48. The Court has previously found on numerous occasions, when examining complaints related to the deaths of patients in the care of the medical profession, that States are required to make regulations compelling asylums, whether public or private, to adopt appropriate measures for the protection of their patients’ lives and to set up an effective independent judicial system so that the cause of death of patients, whether in the public or the private sector, can be determined and those responsible made accountable (see Calvelli and Ciglio v. Italy [GC], no. 32967/96, § 49, ECHR 2002‑I, and Dodov v. Bulgaria, no. 59548/00, § 80, 17 January 2008). The same conclusions were reached by the Court in respect of securing the well-being of detainees or other persons under the control of the State authorities (see Gorgiev v. the former Yugoslav Republic of Macedonia, no. 26984/05, § 69, 19 April 2012; Mosendz v. Ukraine, no. 52013/08, § 92, 17 January 2013; and Yuri Illarionovitch Shchokin v. Ukraine, no. 4299/03, §§ 35-37, 3 October 2013). The Court also pointed out that in the case of mentally ill patients, consideration had to be given to their particular vulnerability (see Keenan v. the United Kingdom, no. 27229/95, § 111, ECHR 2001‑III; Rivière v. France, no. 33834/03, § 63, 11 July 2006; and Centre for Legal Resources on behalf of Valentin Câmpeanu v. Romania [GC], no. 47848/08, § 131, ECHR 2014).
49. The Court, however, reiterates that in cases where the infringement of the right to life or to personal integrity is not caused intentionally, the procedural obligation imposed by the Convention to set up an effective and independent judicial system does not necessarily require the provision of a criminal-law remedy. The choice of means for ensuring the positive obligations under the Convention is in principle a matter that falls within the Contracting State’s margin of appreciation. There are different avenues for ensuring Convention rights, and even if the State has failed to apply one particular measure provided by domestic law, it may still fulfil its positive duty by other means. However, for this obligation to be satisfied, such proceedings must not only exist in theory but also operate effectively in practice (see, mutatis mutandis and in the ambit of Article 2 of the Convention, Calvelli and Ciglio, cited above, § 51; Byrzykowski v. Poland, no. 11562/05, § 105, 27 June 2006; Dodov, cited above, § 87; and Lopes de Sousa Fernandes v. Portugal [GC], no. 56080/13, §§ 215-216, ECHR 2017, with further references).
(b) Application of these principles to the present case
50. The Court must examine, therefore, whether in the present case the available legal remedies, taken together, as provided by law and applied in practice, could be said to have secured legal means capable of establishing the facts, holding those at fault accountable and providing appropriate redress to the victim (see, mutatis mutandis, Dodov, cited above, § 83).
51. As already mentioned (see paragraph 45 above), the applicant suffered grievous bodily harm at the hands of another patient while in a State-run mental institution. The relevant domestic law provided that criminal, disciplinary and civil proceedings could be used to determine who should be held accountable. The Court will examine whether those remedies, taken separately or jointly, satisfied the above requirements under Article 3 of the Convention.

What you should do: Copy word for word the part of the court ruling above that runs from "51. As already" up to and including "of the Convention.".

The data:
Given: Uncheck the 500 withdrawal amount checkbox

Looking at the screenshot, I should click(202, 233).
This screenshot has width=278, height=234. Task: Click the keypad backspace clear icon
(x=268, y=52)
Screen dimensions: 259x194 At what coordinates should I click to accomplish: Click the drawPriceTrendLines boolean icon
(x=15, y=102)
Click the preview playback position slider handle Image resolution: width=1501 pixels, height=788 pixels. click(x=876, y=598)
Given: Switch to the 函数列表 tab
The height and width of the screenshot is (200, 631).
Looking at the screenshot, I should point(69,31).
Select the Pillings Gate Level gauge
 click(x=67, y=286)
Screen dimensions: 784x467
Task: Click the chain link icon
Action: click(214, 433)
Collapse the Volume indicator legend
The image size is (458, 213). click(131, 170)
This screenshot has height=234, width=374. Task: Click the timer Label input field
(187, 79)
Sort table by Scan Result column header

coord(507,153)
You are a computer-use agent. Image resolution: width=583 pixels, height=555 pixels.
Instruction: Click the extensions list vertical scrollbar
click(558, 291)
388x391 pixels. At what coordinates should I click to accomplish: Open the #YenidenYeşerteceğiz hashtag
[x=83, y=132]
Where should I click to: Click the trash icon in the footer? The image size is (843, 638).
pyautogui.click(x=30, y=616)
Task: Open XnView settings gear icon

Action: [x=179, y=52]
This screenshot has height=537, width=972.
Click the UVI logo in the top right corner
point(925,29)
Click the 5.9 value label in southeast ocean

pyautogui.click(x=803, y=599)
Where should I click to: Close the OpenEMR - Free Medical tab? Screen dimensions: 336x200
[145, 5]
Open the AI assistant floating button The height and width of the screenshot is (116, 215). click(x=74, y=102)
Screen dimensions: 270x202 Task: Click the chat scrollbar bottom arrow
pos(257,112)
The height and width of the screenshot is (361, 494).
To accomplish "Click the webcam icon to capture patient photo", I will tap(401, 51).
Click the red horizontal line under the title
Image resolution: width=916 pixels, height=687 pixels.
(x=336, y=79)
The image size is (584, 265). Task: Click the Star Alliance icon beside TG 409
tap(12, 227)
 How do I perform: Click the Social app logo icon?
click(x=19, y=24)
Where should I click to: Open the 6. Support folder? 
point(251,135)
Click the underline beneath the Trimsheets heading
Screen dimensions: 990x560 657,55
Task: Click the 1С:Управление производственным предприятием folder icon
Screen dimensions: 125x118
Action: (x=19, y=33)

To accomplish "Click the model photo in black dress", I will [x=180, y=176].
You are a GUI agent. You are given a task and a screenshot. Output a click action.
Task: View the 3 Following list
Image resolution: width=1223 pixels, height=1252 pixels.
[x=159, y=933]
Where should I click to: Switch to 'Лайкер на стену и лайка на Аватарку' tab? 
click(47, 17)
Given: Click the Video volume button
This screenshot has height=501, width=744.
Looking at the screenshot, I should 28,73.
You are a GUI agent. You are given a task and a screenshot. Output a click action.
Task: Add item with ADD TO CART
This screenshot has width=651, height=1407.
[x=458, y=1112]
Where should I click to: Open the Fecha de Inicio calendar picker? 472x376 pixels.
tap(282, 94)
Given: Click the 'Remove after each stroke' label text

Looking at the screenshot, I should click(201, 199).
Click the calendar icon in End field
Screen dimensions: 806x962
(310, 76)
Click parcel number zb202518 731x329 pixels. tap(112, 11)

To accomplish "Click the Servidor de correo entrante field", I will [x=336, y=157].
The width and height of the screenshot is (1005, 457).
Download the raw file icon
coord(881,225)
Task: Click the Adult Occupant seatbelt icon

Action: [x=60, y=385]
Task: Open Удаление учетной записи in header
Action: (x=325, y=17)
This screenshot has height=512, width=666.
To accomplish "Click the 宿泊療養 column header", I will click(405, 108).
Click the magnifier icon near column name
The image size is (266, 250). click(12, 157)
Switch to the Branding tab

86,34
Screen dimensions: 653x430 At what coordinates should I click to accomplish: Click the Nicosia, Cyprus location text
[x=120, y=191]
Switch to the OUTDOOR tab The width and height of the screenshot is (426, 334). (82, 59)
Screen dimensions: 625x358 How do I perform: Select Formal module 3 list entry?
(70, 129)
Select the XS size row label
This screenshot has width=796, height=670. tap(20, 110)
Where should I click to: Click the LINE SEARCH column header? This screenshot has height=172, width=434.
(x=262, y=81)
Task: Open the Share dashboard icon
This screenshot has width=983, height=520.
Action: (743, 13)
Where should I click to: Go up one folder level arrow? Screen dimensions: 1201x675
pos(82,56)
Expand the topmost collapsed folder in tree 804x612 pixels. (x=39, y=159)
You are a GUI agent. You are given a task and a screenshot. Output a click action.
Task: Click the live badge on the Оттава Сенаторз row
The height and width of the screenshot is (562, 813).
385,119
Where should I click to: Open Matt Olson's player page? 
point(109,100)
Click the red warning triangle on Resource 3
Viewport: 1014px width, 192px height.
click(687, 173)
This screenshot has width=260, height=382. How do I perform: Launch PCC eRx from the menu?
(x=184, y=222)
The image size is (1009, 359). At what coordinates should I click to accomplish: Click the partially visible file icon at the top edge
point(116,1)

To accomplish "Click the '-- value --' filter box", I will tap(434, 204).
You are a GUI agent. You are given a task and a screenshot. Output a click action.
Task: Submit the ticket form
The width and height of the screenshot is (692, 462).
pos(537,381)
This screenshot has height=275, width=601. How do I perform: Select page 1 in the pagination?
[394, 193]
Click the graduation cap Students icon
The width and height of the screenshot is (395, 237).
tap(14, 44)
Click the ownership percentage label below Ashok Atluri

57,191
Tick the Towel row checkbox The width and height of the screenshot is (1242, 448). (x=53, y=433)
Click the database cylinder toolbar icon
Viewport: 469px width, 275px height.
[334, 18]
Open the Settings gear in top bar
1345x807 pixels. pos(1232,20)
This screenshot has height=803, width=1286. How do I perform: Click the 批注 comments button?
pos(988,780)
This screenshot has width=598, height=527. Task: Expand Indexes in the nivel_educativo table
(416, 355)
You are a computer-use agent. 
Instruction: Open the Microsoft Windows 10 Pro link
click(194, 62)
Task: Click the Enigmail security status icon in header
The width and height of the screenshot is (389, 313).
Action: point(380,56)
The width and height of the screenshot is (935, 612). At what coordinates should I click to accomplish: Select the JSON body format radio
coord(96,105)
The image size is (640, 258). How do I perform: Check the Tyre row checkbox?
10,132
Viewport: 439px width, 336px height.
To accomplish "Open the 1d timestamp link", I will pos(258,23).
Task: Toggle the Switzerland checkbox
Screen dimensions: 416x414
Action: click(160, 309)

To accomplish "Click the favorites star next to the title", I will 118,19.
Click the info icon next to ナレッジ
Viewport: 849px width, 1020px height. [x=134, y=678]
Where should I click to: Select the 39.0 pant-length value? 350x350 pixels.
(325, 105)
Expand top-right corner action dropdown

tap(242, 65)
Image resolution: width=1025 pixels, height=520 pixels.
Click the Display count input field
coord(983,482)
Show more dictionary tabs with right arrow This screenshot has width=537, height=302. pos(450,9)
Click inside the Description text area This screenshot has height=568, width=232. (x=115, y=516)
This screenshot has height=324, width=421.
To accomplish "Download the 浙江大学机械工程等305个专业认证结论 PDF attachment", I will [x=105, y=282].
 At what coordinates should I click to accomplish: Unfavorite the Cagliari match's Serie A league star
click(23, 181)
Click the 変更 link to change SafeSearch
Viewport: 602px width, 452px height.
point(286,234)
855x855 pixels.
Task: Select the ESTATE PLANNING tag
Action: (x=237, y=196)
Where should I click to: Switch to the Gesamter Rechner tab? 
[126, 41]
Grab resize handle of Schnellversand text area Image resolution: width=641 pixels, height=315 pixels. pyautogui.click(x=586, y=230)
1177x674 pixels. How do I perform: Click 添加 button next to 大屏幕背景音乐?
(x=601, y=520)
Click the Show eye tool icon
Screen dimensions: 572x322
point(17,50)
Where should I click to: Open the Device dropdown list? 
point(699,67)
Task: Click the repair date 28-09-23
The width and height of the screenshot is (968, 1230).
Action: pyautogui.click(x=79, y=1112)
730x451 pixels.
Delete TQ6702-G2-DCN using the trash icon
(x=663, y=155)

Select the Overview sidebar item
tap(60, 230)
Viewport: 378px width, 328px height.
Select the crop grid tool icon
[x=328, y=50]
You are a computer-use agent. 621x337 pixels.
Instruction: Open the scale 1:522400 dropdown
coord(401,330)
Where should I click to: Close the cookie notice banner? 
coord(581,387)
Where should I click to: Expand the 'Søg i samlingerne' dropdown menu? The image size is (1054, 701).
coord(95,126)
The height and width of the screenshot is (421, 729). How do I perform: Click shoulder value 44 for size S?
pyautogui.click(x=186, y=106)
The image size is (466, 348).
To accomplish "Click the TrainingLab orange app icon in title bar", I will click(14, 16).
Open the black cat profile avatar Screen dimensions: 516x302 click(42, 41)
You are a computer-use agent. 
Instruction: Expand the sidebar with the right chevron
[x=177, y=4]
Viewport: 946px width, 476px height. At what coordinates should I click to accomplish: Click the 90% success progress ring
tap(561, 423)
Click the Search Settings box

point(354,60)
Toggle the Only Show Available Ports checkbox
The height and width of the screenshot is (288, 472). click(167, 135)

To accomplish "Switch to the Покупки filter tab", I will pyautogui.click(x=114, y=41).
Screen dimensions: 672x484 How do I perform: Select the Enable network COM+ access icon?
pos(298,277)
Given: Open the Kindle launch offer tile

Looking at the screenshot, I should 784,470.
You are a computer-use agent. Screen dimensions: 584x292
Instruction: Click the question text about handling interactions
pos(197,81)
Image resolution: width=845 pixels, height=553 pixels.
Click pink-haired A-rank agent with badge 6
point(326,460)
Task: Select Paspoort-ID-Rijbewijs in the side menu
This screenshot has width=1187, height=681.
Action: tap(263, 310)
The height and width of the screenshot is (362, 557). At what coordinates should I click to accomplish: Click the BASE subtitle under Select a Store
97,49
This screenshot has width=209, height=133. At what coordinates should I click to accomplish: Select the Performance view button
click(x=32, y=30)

Result of this exercise:
51. As already mentioned (see paragraph 45 above), the applicant suffered grievous bodily harm at the hands of another patient while in a State-run mental institution. The relevant domestic law provided that criminal, disciplinary and civil proceedings could be used to determine who should be held accountable. The Court will examine whether those remedies, taken separately or jointly, satisfied the above requirements under Article 3 of the Convention.